In a situation in which a patient has become a hazardous driver and is unwilling to stop, or lacks insight into the degree of impairment, the doctor must intervene forcefully for the protection of the patient and others. We have found it useful at such times to give the patient a "doctor's order" rather than a suggestion, and to tell the patient that the instruction to stop driving will be documented in the record.

Some states may require physicians to notify the Department of Motor Vehicles if a patient is no longer safe to drive. In other states, physicians may be held liable if they make such a report without the patient's consent.

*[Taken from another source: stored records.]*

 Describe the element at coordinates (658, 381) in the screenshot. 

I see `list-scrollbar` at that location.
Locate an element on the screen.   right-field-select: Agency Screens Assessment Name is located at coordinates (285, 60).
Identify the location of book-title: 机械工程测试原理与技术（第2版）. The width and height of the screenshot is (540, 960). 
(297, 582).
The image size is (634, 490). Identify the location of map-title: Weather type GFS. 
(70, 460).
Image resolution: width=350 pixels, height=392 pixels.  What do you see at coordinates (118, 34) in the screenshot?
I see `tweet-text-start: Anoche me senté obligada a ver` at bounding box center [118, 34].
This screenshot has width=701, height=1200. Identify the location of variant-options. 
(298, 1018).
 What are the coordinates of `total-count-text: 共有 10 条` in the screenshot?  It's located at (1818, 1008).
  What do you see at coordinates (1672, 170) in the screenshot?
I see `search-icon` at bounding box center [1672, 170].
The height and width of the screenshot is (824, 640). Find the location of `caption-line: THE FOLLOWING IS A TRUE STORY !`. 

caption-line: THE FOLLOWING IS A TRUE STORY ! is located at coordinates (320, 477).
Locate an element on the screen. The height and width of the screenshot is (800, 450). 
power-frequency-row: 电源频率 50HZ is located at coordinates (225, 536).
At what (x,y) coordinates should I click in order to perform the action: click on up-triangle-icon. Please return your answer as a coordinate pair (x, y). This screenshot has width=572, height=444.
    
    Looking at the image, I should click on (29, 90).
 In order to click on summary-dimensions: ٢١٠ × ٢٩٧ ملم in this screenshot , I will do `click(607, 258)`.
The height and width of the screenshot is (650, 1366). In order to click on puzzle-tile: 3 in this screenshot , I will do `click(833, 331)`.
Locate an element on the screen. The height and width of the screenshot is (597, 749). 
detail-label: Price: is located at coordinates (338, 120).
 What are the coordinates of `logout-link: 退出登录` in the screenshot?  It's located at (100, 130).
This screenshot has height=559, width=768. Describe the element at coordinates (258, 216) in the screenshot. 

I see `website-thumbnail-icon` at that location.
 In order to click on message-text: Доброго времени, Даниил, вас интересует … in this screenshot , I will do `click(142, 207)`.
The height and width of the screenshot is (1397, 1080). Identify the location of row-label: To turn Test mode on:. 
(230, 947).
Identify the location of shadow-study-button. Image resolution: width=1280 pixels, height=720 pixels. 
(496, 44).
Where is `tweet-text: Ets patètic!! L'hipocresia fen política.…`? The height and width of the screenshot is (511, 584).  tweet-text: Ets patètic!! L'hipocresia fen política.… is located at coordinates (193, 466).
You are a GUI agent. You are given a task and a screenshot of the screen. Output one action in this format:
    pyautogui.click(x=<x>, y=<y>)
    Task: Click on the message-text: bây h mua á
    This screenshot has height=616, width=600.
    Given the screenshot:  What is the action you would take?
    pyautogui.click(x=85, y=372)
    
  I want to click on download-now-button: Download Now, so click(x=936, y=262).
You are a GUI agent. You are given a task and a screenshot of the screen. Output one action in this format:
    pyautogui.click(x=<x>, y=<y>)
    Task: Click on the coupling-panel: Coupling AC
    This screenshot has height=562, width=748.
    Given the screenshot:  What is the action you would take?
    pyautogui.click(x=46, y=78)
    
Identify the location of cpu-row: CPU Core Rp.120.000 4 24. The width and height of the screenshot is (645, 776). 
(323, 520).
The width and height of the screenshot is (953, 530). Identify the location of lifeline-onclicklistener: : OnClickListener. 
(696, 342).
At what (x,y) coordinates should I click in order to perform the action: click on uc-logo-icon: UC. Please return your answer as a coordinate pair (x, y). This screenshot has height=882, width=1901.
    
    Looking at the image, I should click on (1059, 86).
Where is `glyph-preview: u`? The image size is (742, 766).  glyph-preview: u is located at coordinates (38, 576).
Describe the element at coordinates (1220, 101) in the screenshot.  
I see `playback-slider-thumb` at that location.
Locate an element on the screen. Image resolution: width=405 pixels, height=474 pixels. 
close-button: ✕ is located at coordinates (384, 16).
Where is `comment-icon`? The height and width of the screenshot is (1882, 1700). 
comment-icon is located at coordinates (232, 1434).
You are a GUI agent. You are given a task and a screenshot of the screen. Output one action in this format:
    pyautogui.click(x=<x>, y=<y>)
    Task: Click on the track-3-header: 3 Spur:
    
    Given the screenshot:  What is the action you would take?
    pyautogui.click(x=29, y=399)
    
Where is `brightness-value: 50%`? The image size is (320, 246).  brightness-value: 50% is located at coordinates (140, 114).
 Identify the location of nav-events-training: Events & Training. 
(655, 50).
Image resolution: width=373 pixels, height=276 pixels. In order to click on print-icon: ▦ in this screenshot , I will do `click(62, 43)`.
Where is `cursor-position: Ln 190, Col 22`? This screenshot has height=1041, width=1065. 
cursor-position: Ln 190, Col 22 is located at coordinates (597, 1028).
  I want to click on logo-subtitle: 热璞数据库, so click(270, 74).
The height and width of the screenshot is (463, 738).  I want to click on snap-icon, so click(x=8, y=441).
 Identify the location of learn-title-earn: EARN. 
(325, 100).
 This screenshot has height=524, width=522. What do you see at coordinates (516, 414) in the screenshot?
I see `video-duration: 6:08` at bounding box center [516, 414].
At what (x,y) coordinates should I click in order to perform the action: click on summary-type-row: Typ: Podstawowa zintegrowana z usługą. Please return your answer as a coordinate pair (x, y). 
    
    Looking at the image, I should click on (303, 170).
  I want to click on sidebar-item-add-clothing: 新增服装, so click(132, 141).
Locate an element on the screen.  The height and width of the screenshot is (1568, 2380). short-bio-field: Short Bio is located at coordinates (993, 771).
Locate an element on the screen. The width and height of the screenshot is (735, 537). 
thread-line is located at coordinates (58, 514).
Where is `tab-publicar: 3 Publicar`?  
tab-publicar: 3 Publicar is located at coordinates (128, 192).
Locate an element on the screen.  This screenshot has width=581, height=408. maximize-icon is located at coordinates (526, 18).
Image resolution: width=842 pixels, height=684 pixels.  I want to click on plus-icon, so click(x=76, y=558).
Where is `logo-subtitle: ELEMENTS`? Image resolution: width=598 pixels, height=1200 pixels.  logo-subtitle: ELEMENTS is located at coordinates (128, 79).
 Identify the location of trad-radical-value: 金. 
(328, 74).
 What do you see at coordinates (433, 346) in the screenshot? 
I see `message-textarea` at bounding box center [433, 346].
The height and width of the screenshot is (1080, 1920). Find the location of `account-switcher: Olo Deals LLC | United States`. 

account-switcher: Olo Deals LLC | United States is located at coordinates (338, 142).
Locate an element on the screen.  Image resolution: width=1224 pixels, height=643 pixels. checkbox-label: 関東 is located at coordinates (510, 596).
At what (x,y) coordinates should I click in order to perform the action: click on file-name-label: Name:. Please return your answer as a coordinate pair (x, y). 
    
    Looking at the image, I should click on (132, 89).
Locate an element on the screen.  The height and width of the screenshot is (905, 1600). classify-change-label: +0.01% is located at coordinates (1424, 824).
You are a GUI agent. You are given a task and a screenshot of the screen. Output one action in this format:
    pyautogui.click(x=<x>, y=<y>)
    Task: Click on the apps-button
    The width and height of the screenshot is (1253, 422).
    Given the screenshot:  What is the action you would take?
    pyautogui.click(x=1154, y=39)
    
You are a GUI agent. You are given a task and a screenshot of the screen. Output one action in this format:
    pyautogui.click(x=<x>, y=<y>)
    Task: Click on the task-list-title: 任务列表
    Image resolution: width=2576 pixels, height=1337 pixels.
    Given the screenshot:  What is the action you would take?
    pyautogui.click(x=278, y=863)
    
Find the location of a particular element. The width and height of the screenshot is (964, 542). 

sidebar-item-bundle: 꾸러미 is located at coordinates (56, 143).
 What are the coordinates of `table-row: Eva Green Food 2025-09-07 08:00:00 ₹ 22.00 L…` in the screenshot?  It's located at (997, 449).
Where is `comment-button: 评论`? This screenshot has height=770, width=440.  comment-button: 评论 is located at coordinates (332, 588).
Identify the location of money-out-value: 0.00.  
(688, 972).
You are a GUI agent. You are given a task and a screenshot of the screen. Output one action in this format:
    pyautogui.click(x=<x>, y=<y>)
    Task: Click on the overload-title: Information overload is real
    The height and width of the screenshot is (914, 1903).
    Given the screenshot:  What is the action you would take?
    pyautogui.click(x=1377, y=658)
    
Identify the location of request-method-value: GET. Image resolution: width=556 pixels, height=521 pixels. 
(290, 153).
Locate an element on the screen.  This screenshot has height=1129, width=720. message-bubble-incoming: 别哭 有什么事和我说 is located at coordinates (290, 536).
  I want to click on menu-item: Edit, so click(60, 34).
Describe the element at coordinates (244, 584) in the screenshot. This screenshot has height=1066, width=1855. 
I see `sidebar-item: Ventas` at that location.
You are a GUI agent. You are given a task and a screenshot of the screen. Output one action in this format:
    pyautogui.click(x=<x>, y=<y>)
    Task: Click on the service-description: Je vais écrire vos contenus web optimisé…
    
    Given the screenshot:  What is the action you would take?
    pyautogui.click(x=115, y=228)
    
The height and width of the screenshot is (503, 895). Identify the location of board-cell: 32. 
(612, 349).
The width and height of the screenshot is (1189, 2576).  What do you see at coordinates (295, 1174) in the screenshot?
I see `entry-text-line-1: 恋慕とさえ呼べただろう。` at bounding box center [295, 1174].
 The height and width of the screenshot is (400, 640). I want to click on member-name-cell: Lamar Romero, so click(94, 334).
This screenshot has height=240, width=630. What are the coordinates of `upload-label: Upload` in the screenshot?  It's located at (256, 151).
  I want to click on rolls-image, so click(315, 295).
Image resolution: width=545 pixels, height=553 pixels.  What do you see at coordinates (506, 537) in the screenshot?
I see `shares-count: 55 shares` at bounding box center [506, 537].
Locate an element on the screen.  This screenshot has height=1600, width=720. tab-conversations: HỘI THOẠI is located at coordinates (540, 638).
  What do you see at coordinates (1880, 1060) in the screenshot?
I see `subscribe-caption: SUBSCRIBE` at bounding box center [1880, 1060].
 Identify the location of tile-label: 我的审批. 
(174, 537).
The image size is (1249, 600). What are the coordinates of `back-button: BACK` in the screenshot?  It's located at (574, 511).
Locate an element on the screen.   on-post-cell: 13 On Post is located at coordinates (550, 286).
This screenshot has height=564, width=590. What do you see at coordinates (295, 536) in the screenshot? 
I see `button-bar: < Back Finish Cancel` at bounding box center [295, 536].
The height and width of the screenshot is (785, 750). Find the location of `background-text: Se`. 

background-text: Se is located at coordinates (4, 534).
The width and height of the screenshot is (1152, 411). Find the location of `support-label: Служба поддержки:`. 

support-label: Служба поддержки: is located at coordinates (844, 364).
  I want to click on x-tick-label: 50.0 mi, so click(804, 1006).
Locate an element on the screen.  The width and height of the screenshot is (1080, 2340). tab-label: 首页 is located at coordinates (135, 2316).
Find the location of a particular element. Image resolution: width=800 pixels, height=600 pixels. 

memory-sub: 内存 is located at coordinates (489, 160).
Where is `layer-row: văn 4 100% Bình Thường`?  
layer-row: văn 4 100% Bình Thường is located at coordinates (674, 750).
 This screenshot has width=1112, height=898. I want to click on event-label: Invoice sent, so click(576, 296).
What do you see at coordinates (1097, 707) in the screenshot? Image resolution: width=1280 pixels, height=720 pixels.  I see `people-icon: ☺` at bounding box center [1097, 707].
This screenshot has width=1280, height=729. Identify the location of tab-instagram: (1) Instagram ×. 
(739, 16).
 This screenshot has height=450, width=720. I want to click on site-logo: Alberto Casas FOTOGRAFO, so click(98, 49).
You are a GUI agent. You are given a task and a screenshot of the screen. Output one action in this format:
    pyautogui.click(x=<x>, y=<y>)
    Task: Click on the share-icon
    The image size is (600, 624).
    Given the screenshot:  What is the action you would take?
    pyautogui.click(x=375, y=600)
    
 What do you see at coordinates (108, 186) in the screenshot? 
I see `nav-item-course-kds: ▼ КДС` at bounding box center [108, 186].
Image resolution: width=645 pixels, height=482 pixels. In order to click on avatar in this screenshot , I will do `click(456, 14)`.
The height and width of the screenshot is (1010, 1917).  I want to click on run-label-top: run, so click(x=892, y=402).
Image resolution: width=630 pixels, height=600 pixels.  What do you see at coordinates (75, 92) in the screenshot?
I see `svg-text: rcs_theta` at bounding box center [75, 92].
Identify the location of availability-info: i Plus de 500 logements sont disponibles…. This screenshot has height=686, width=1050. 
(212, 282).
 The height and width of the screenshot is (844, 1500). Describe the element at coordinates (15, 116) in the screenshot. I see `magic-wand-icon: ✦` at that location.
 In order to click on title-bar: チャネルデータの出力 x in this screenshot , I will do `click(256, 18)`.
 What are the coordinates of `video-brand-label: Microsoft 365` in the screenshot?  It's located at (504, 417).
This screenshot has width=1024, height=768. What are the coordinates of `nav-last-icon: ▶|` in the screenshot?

Family members, however, are not bound by such constraints and should contact their Department of Motor Vehicles if they feel the patient is dangerous and will not listen to reason. This is a very unpleasant responsibility, but it must be shouldered. Such reports have been made anonymously at times, to preserve harmony.

Smoking

Smoking sometimes becomes a problem for people with HD, for two reasons. Changes in the person's behavior related to disinhibition, personality changes, and perhaps boredom may turn smoking into a consuming passion, leading to irritability and even violence if thwarted.

Simultaneously chorea, impairment of voluntary movements, impaired judgement, and diminished capacity for self observation may make the act of smoking unsafe.

A variety of approaches have been helpful in decreasing the behavior and improving safety. Non-pharmacologic interventions include the establishment of smoking schedules and general safety measures such as ensuring that the patient does not smoke in bed, limiting smoking to rooms without rugs, and use of adaptive devices, such as a flexible tube smoker or a "smoker's robot," available through rehabilitation supply and safety product catalogs  (see Appendix 3-http://hdlighthouse.org/see/pg2/a3-1.htm).

We have also used nicotine patches with some success. The goal is not necessarily to wean the patient completely off cigarettes or patches, but to decrease the drive for cigarettes, and the periods of nicotine withdrawal, which may worsen irritability. A variety of the antidepressant buproprion has also recently been marketed for use in smoking cessation and may be worth a try.